Crossing the plank bridge that spanned the irrigation ditch in front of her home, she dismounted her stick horse and walked it across the lawn. “You can graze. I’ll watch you while I rest on the new green steps Dad just finished. They are concrete, not grass, so don’t try to eat them.”
She heard the loud ring of the telephone inside the house by the front door. “One, two, three rings.
“Wonder who called the McBrides. Five rings and I could have answered. Maybe I’ll sneak
in and listen to her conversation.
“Patsy, what are you doing? Hang up the phone,” Mama whispered entering the living room from the kitchen to shoo Patsy away. Her frown was enough. Patsy carefully replaced the heavy black receiver onto a cradle base.
“I would hate to think our neighbors listened to my conversations. ” said Mama shaking her head as she pushed her glasses into place. “I almost forgot, Rex is looking for you.”
“I sure am.” A boy with curly, chestnut, hair, and a mischievous smile bounced into the room. “Hey, Squirt, where ya been?” Rex was six years older than Patsy and the closest in age of her two brothers and two sisters. He was only a little taller than Patsy. Maybe that was why she loved him so much. He was her big brother, but just her size. Well, almost her size.
“I decided to do something for you now, even if it isn’t your birthday. I know birthdays get lost when there are three the first week of January. I want you to know you’re the best, even if you bug me sometimes following me around like my shadow. Come see,” he said grabbing her hand and pulling her into the kitchen.
“I didn’t wrap it. Too big anyway. You’re always talking about going fishing. Well. now you can.” He snatched an object from behind the kitchen table. “Here.”
“Oh, Rex, my very own fishing pole.” Smiles covered both their faces. “Yippee! Look Mama.” She handed the homemade pole to her mother, then turned to face Rex.
“Do you think it will work?”
“You questioning my workmanship?” he said rolling his eyes.
“How’d you make it?” Patsy asked.
“ I took a branch from the willows where we get yer stick horses and the wiener sticks. I got

the longest and thickest I could find. See. I stripped off all the bark and whittled some of the bumps out? Isn’t it just the prettiest color you’ve ever seen? Can’t find a pole this color in a store.” Admiring his work he ran his finger over the smooth cream colored wood.
“It isn’t the straightest fishing pole, but that makes it different in a good way,” he said. “I used some of Mama’s big quilting safety pins for the eyes to hold the line. That was tricky. I had to snip them all the same size, then bend them and use some quilting thread to wrap them on the pole. She only had black quilting thread. That adds color. Then I glued on the thread and let it dry real good before I lacquered everything to waterproof it and make it shiny,” he said. “The reel is off one of my poles.”
“Do ya like it?” His eyes held an expectant glint.
“If you don’t like it,” he paused and smiled mischievously, “I’ll keep it.”
“Like it. I love it. It’s the best gift I have ever received. Thank you, Rex” she said hugging

him.. “Do you think we could catch a fish in the ditch?” “No.”
“Could we go fishing in the Blackfoot River?” she asked.

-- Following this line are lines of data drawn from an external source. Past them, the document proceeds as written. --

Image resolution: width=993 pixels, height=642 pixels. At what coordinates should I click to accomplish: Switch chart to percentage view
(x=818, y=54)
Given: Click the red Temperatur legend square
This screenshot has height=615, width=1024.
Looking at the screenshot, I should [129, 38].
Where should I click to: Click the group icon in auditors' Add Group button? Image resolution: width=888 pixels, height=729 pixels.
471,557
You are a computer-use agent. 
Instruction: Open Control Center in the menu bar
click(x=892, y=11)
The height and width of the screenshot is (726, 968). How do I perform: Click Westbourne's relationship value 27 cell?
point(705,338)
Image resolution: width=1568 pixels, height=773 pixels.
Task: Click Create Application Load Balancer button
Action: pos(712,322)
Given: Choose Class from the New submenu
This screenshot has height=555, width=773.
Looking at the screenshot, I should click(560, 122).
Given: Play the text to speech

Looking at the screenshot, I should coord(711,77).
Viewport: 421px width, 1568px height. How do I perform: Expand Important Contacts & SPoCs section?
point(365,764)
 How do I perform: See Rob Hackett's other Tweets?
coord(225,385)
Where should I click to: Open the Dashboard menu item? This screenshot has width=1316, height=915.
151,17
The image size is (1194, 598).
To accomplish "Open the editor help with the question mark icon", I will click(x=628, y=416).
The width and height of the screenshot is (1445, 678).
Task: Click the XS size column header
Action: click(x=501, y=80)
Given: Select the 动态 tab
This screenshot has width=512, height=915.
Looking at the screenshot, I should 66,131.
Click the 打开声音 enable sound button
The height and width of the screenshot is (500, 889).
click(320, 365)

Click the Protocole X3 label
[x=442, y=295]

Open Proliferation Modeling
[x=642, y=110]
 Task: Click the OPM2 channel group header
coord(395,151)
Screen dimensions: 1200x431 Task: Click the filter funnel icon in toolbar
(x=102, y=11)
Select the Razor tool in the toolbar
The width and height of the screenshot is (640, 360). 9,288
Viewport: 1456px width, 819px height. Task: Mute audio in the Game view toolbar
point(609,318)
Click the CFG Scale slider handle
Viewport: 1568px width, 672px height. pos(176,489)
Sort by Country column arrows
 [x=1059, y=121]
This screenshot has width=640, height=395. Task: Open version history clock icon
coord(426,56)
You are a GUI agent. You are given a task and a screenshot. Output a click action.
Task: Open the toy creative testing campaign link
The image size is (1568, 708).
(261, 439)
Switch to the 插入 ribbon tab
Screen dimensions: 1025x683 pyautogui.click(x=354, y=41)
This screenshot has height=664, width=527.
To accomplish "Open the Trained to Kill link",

“Sure, if Mom and Dad say it’s O.K. But, YOU have to bait your own hook, and take the fish off too. . . if you catch one. And, most important of all, YOU have to clean any fish you do catch.”
“Oh. . . I guess you can keep the pole.”
Footnote: The story is true except for the ending, and it even has some truth. Rex did give me the fishing pole made from a willow as described. It was one of the most precious gifts I received as a child.
When I went to college, Rex called to see if I still had the pole he had given me so many years before. He was married and had two small boys. I told him it was still at our parent’s home. I felt my heart sink. He asked if he could have it back to give to his boys. A big part of me was sad to give it up, but I said, “Yes.” It was truly a wonderful willow from a brother I adored.
Times have changed life dramatically, but an uncomplicated life where a child could be a child is a wonderful memory. And a child with a brother who loved her is wealth beyond compare.